The school officially opened the new complex last Thursday with key region matches against Stone County. The Tomcats came out on top, but fans were treated to two great matches that required extra time to decide. And, despite the outcomes on the pitch, former and current Wildcats, fans and everyone associated with the program had plenty to be excited about.
Head women’s coach Janna Sullivan Maxwell has more time in Wildcat blue than anyone else associated with the program. She was a member of the first-ever GCHS team, played five years for the Lady Cats, and has been their coach since 2014. So, needless to say, Thursday night’s milestone was important for her.
“If you would have told me as an eighth grader on the first high school team that I would become the coach of the very team I was playing for and be a part of opening our very own complex, I would have said that I had bigger aspirations,” Sullivan said. “Now being there Thursday night I knew that there wasn’t anything more important to me than those girls on our new field playing the game I so desperately love.”
“The little girl inside me that played for GC so many years ago was jumping for joy and cheering ever so proudly. God knew all along where I was supposed to be and all the glory is His. Our players will tell you the same thing.
We are so very blessed to be able to add value to our school and community by opening this new facility.”
The dream of a stand-alone soccer facility is nothing new. It has been in the works for some time, but was kicked into high gear with the arrival of head men’s coach Paul Martin, who joined the program in 2016. A former collegiate coach at Pearl River Community College and a longtime coordinator and coach of youth developmental leagues on the Gulf Coast, Martin pushed the issue and used his connections to find ways to help bring the dream to reality.
His excitement about the new facility was hard to hide on Thursday.
“We are truly blessed to have our own high school soccer complex,” Martin told the Herald. “We have worked so hard for years to fundraise and attempt to improve our program.”
“The highlight of the night came when we recognized former players and coaches. So many quality players have come through the Greene County High School soccer program. We had so many positive remarks from all that attended. It was a great night despite losing both games in overtime. We look forward to finishing the season strong and finishing the complex for future Wildcats.”
Among those in attendance was former GCHS Coach Ron Mason, who coached the first-ever soccer team at the school. Mason flipped the coin for the first match and Dennis Cochran, who was the first men’s coach at the school, manned the press box and recognized the former Wildcats who were able to attend.

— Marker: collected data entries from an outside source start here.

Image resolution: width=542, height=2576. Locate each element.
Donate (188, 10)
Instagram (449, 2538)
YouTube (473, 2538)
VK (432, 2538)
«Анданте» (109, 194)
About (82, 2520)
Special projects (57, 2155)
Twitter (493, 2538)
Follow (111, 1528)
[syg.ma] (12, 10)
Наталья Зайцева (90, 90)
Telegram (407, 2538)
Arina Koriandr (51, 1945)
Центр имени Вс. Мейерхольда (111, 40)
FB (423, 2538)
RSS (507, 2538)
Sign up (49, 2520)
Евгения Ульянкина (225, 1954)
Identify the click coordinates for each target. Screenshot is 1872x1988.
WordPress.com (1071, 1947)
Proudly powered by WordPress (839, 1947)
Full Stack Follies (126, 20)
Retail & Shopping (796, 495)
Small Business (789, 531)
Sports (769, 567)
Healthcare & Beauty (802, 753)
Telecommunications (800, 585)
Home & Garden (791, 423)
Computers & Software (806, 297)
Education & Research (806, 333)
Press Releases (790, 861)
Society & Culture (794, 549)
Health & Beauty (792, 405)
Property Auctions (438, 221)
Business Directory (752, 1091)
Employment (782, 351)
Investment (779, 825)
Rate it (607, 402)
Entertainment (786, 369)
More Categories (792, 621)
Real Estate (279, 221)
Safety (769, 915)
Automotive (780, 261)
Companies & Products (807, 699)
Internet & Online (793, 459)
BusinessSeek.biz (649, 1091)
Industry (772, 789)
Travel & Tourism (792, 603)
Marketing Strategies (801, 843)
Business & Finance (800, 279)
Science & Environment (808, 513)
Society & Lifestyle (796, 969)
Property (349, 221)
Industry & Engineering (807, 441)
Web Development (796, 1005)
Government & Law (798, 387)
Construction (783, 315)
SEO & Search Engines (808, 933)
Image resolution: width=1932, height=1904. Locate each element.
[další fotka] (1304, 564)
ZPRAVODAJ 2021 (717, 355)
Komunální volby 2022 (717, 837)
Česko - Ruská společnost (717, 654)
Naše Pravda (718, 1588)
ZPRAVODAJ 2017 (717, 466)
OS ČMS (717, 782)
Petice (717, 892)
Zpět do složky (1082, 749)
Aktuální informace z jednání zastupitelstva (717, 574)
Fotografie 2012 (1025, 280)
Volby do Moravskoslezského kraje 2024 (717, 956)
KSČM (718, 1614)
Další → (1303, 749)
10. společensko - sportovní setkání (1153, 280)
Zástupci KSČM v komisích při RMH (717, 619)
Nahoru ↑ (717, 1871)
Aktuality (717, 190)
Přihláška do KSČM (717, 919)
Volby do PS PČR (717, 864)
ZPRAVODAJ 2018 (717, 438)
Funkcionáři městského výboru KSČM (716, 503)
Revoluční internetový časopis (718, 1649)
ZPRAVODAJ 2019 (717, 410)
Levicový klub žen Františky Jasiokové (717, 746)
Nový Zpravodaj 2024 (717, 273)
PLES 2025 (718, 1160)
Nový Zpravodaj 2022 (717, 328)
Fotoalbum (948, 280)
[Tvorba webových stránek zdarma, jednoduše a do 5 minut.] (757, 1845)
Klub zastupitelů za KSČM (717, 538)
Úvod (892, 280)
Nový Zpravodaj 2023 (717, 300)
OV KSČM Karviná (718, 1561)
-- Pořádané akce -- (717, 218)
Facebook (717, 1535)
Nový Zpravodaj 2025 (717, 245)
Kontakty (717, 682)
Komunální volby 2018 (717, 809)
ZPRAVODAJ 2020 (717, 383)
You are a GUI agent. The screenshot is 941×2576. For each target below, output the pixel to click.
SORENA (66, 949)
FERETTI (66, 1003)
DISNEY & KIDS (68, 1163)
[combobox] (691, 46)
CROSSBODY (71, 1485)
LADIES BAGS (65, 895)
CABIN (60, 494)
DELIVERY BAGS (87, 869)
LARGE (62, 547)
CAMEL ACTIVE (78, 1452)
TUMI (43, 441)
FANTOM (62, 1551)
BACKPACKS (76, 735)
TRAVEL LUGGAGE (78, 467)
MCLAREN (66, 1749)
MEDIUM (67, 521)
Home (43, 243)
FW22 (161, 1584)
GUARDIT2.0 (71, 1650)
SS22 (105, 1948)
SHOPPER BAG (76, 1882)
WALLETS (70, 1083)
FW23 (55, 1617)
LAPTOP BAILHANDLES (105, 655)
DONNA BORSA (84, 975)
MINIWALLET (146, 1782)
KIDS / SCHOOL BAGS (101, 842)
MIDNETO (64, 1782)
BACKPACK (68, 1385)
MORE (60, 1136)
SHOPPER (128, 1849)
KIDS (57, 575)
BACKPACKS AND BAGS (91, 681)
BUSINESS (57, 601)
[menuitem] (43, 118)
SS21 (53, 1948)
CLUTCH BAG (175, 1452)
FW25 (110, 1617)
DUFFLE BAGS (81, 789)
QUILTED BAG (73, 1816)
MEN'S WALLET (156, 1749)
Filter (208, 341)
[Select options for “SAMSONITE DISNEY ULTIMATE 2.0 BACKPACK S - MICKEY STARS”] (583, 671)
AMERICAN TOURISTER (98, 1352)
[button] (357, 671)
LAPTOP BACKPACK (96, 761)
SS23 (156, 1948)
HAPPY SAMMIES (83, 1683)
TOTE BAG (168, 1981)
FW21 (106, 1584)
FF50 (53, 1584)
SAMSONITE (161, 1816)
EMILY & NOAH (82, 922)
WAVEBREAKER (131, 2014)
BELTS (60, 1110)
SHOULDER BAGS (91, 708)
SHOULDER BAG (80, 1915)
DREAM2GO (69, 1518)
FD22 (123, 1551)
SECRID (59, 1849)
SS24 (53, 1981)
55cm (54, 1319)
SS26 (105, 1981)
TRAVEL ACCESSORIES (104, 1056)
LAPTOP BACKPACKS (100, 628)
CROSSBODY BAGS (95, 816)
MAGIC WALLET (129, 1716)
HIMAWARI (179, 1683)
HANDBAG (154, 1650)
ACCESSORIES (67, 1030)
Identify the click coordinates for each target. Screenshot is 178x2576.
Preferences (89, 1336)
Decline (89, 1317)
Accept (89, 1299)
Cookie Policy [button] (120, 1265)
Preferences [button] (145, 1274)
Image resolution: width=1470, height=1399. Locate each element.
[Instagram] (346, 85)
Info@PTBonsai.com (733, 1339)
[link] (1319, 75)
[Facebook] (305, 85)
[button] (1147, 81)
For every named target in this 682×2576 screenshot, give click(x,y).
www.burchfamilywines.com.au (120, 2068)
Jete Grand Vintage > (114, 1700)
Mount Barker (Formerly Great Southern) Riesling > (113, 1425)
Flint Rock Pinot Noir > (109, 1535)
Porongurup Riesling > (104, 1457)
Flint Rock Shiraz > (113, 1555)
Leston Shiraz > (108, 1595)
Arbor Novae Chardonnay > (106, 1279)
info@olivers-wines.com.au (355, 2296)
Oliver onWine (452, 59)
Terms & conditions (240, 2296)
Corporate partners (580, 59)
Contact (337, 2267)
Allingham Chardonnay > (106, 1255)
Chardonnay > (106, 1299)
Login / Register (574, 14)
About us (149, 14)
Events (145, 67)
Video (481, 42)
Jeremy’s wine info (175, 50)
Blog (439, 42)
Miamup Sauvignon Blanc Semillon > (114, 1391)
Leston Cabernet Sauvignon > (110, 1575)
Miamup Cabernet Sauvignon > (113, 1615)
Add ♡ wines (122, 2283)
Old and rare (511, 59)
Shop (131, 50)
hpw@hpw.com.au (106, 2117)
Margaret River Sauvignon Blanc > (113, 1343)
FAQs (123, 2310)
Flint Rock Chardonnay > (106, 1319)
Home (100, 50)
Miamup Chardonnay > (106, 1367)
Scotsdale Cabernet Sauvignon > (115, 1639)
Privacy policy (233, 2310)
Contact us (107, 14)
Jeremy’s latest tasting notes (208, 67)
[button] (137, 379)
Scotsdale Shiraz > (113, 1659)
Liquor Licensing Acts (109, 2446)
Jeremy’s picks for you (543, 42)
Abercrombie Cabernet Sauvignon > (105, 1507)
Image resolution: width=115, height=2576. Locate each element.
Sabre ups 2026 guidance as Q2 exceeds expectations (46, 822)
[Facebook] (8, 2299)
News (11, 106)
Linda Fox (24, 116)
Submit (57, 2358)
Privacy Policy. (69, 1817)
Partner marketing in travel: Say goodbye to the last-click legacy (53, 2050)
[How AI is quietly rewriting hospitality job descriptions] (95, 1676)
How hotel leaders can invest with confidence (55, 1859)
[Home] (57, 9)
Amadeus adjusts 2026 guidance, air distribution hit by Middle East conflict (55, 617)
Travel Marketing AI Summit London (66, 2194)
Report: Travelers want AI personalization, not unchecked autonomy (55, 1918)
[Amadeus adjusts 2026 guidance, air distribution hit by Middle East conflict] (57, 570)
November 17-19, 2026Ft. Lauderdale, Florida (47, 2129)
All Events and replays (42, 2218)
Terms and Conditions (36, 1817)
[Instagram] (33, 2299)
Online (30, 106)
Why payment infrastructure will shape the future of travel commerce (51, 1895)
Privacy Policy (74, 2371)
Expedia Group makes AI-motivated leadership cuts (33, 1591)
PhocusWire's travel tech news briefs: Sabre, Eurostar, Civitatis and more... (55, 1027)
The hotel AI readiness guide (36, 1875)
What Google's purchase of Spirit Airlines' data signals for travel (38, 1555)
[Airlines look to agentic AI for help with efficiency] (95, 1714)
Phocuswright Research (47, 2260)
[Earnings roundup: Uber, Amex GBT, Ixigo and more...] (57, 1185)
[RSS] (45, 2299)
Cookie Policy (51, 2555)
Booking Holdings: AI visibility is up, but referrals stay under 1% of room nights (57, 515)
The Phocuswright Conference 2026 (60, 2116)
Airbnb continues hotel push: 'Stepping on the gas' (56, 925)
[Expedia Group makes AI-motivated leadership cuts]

“We had a big turnout for the game,” Martin added. “So many wonderful people made this night possible from years of sacrifice and dedication, but we give all the Glory to God. We play our next home match against Poplarville on Jan. 6 and we hope to have another big crowd then.”
Years of fundraising and work by Martin, Maxwell and a host of volunteers were key to the facility being built. But there was also a sizeable investment from the Greene County School District.
Cochran, who along with being a former GCHS coach and longtime supporter of the program is also the chief financial officer for the school district, said the district has invested at least $150,000 in the soccer field. There was $20,000 to purchase, move and set up the locker room facilities which Martin arranged to acquire from PRCC when the Wildcats in Poplarville built their new facility two years ago. There was the investment of over $23,000 for the purchase and installation of an irrigation system and the turf grass that was sprigged on the field. Another $8,600 went toward the water well at the complex and the $97,096 for engineering and installation of lighting for the field. Cochran said a good portion of these expenditures were offset by donations from Southern Pines Energy Center and, of course, the Soccer Booster Club.
“This is a very exciting time for soccer in Greene County,” Cochran said. “Second generation players are now playing recreational league soccer and will soon become Wildcats themselves.”
“So many people deserve credit for the introduction and growth of the soccer program over the years. I am happy for the current coaches and players and look forward to even greater things to come for GCHS soccer.”
Greene County Supt. of Education Charles L. Breland agreed.
“The board of education has been financially committed to developing the new soccer complex and we are very excited to see it finally become a reality,” Breland said. “There is still work to do, but having this new complex will prevent overuse of the turf on the football field and, more importantly, provide for continued growth and improvement for our soccer program as a whole.”
“We are very appreciative of those individuals, parents, and businesses that have worked to make this all possible through donations, fundraisers and their time.”
Along with locker rooms for both teams, the complex features covered dugouts for competitors and a press box, filming station. But, Martin says one of the key things that sets it apart from others in the area is the regulation-size field, and the plans for the future.
“This field is not only a top class playing surface, but is 125×70 yards, which is collegiate size,” Martin added. “So many high school programs play on very narrow fields and that doesn’t help the players develop (into collegiate prospects).”
“We are hoping to add bleachers and a scoreboard for next season. We are just getting started.”
Sullivan agrees that the new field gives her players a potential advantage in their development, but believes the new complex provides much more than just a place for GCHS student-athletes to play soccer.
“Success and progress aren’t always measured in wins and losses,” Sullivan added. “Sometimes it is about teaching life lessons that can change the course of a young lady or young man’s life.”
“If we can make a difference in one player, it’s worth it all, and the new complex is just a greater way to ensure the legacy and success of this soccer program.”